- Born: Bruce Allen Nordstrom October 1, 1933 Seattle, Washington, U.S.
- Died: May 18, 2024 (aged 90) Seattle, Washington, U.S.
- Education: University of Washington
- Occupations: Chairman and CEO, Nordstrom
- Known for: Owner of over 10% of Nordstrom
- Spouse: Jeannie Nordstrom
- Children: 3
- Parent: Everett Nordstrom
- Relatives: John W. Nordstrom (grandfather) Anne Gittinger (sister)

= Bruce Nordstrom =

American businessman (1933–2024)

Bruce Allen Nordstrom (October 1, 1933 – May 18, 2024) was an American billionaire businessman, and the chairman of the retailer Nordstrom, a company founded by his grandfather John W. Nordstrom. He ran the company from 1968 until 1995 and resumed his position as chairman in 2000 until 2006. He was a philanthropist in the Seattle community and appeared on the Forbes list of wealthiest people in 2012.

== Early life and family ==
Bruce Nordstrom was born in Seattle on October 1, 1933. He was the grandson of John W. Nordstrom, founder of Nordstrom, Inc., which began as a shoe store in 1901. At the age of 9, Bruce Nordstrom began his career at the retailer working the stockroom and sales floor of Nordstrom's downtown Seattle store, making 25 cents an hour. Bruce continued working under his father, Everett Nordstrom and uncles, Elmer and Lloyd Nordstrom, until he pursued college.
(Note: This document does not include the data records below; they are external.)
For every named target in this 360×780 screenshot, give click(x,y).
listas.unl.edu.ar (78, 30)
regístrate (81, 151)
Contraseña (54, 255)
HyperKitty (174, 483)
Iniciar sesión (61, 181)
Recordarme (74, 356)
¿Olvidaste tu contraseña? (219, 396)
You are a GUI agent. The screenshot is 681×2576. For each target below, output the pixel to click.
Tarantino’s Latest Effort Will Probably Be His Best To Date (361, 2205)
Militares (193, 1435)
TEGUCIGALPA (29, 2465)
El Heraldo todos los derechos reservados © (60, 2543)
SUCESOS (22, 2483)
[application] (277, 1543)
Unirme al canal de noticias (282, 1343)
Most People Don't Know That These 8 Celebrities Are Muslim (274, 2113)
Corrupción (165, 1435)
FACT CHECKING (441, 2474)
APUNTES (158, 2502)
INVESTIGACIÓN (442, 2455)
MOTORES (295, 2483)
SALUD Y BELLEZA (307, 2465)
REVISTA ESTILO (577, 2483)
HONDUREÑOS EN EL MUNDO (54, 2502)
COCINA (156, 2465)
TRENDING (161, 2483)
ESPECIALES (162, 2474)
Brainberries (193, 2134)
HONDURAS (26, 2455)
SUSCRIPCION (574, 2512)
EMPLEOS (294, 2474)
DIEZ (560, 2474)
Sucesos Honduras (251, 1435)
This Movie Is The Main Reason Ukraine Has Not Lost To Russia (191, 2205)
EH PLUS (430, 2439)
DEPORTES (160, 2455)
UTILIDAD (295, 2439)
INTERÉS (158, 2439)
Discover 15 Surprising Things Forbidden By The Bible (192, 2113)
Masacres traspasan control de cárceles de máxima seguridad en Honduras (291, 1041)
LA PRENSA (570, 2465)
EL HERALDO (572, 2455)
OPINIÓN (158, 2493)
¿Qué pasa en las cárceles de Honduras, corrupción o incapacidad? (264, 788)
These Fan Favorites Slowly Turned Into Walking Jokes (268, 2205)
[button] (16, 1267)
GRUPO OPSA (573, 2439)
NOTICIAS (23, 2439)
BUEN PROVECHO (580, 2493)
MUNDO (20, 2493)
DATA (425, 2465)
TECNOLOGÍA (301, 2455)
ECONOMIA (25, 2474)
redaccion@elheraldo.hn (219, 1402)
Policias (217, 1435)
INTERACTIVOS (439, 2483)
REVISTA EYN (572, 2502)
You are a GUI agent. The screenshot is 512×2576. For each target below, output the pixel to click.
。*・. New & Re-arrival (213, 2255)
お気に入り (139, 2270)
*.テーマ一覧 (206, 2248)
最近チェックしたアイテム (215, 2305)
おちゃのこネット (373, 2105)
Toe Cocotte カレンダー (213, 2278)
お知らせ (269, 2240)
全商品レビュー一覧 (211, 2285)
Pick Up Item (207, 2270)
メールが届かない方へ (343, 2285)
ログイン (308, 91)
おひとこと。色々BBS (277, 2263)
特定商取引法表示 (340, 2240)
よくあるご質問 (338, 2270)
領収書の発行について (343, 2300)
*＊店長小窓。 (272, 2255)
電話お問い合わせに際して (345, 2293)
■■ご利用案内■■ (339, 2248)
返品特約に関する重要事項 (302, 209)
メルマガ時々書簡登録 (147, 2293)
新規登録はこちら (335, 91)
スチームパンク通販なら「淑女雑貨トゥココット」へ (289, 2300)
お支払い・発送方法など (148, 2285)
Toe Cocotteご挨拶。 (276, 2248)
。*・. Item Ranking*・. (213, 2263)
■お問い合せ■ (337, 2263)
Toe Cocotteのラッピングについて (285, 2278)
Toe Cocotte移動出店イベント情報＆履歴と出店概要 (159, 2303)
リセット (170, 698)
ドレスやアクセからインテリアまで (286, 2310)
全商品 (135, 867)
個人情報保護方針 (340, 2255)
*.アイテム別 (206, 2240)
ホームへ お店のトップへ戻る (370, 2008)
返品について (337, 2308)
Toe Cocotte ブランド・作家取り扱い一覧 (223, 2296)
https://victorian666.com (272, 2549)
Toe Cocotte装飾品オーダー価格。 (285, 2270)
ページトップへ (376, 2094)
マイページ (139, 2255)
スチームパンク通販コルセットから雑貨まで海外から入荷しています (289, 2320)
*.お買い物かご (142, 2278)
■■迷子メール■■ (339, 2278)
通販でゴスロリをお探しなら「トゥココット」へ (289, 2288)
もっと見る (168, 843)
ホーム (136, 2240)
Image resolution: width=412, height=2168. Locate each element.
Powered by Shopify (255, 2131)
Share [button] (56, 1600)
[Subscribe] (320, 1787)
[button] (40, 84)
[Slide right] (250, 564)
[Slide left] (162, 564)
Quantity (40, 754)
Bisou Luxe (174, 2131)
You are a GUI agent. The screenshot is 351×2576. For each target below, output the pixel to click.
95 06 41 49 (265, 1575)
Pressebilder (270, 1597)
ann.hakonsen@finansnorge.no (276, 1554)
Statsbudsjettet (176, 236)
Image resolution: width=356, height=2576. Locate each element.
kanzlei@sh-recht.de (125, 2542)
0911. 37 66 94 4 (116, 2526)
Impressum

He graduated from the University of Washington in 1955 with a bachelor's degree in economics. While at UW, Nordstrom became a member of the Beta Theta Pi fraternity.

== Career ==
For more than 40 years, Nordstrom led Nordstrom, Inc, growing it from seven shoe stores to more than 156 stores in 27 states, and a European chain of boutiques. During his tenure, he helped grow the company's sales from under $40 million to $8.6 billion.

In 1963, Nordstrom was named a president of Nordstrom, Inc. He became board co-chair in 1968 alongside cousins James and John, cousin-in-law Jack McMillan, and family friend, Bob Bender. They made up the third generation of Nordstroms, who led company expansion and profitability until the 1990s, when they began to retire.

In 1995, Nordstrom retired as co-chairman. The company leadership was restructured with Nordstrom's sons – Blake, Pete and Erik in leadership roles alongside a new CEO, John Whitacre. From 1995 until 2000, Nordstrom sales decreased and the company executed a marketing campaign to modernize the brand that was not well received. As a result, Whitacre left the company in 2000. Nordstrom returned as chairman for the second time, joined by his three sons in a new generation of leadership. The stores began to slowly turn around as the Nordstroms moved the focus back to employees. Profitability followed; in 2003, the company reached record revenues of $6.5 billion.

Nordstrom retired a second time in 2006, with Enrique "Rick" Hernandez Jr., a Nordstrom board member since 1997, taking on the role of chairman. His sons remain board members and company leaders.

In 2007, Nordstrom co-authored Leave It Better Than You Found It, a book documenting the history of Nordstrom Inc. and its philosophy.

As of January 2019, he had a net worth of US$1.2 billion.

== Philanthropy and community involvement==
Nordstrom and his wife Jeannie were active volunteers and donors to nonprofit and civic organizations in Seattle. Nordstrom held leadership positions for the Downtown Seattle Association, Seattle Children's Hospital Foundation, Swedish Hospital, Seattle Goodwill, Delta Society and United Way of King County.

As an alumnus of the University of Washington, Nordstrom stayed active in athletics and community affairs. He was the chairman of the Tyee Board of Advisors and was a recipient of the Frank Orrico Award for "uncommon dedication" to the Department of Athletics in 1994. He was involved with the ownership of the Seattle Seahawks as part of the Nordstrom's family ownership of the team during its inaugural season of 1976.

==Personal life and death==
Nordstrom married his first wife, Fran Wakeman, in 1959, and they had three sons – Erik and Peter, who both hold leadership positions at Nordstrom, and Blake, who died on January 2, 2019. Fran died in 1984, and Nordstrom married Jeannie O'Roark in 1988. Nordstrom died at his home in Seattle on May 18, 2024, at the age of 90.